Project #4: Fix our speed transducer. We have a little gadget that fits into a two inch hole drilled through the bottom of the boat. It measures the water depth, water temperature, and our speed in the water. The water speed is measured by the turning of a little paddle wheel. It stopped turning so we can’t measure how fast we are moving over water. We still have our GPS derived speed over ground data so it has only been annoying rather than dangerous. A fellow cruiser told us we could just remove the transducer, slap the plug in the hole, clean off the wheel and replace the transducer. We told him we were afraid of making a two inch hole in the bottom of our boat. He said that he was nervous the first time he did it but there really is nothing to it. Oh boy, okay, let’s try it. We were at the dock in the marina and could scream for an emergency haul out at the working dock if it all went to shit. Good to have a “back up plan!” We draped towels over everything around the bilge opening where we had access to our transducer. We stopped short of wearing our snorkel masks. We were prepared for a fire hose stream of water. Bill unscrewed the transducer with one hand and held the plug in the other. I stood by with the flashlight and a free hand to help add pressure to the plug if needed. After a short discussion of whether to go on three or 1-2-3 then go…..here we go, we counted “one, two, three” and transducer out, gush of water in, plug in, wow! The water didn’t even hit the ceiling! We cleaned up the wheel then replaced it. Really, there was nothing to it.

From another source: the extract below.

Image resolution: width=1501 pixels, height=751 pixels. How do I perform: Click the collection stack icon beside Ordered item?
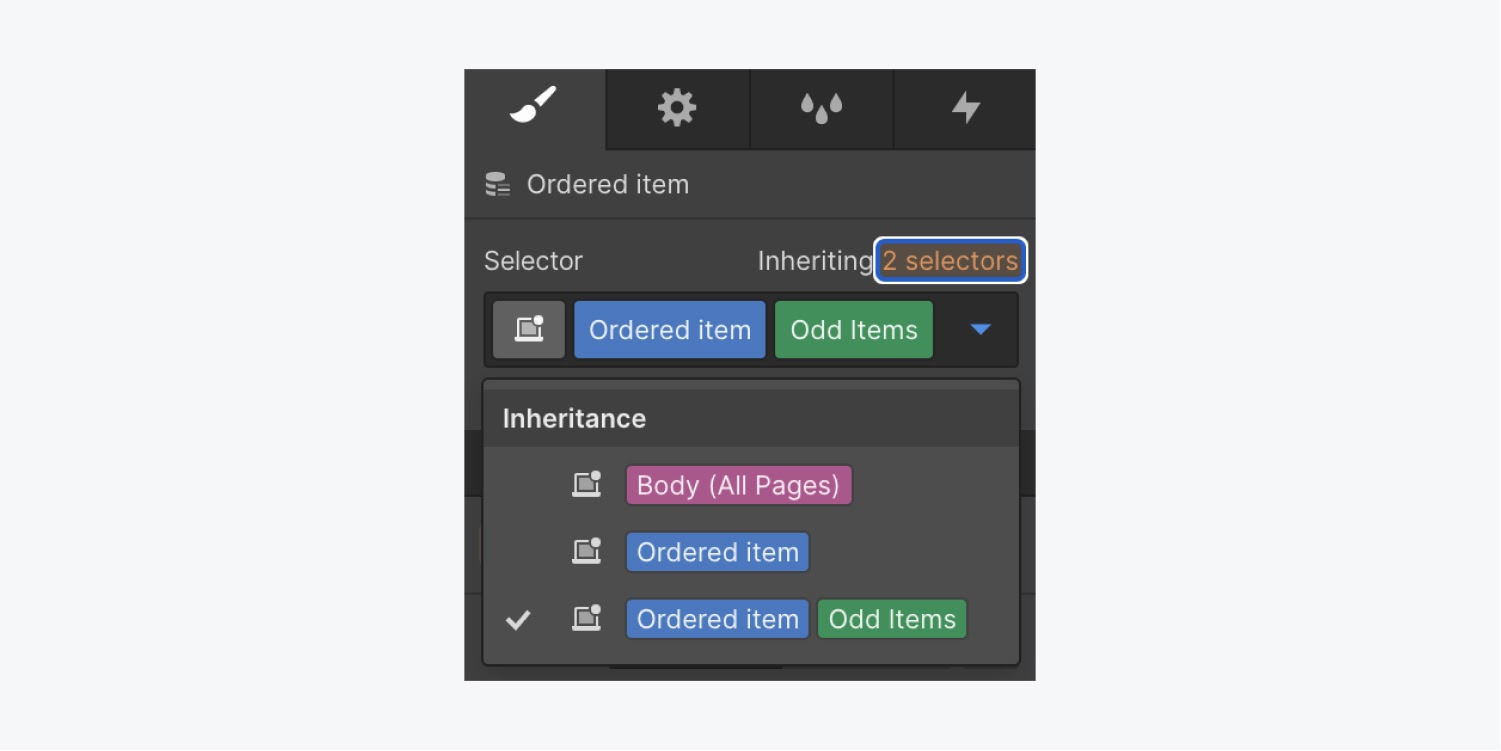(497, 184)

It took 6 days to do all of the work on the projects (including cleaning strainers and doing oil changes) and another day to put away all of the tools and clean up. Our wonderful fabulous Bucerias now-family took us to Costco for major provisioning. We bought about 3 months of staples. We needed three dock carts to get it all to the boat! It took another day to de-package it all and stow it. Suddenly it was March 6th. The weather was looking good to start our next leg of the journey. We were heading down the rest of the Mexican Pacific coast to Central America, and the time had come to go.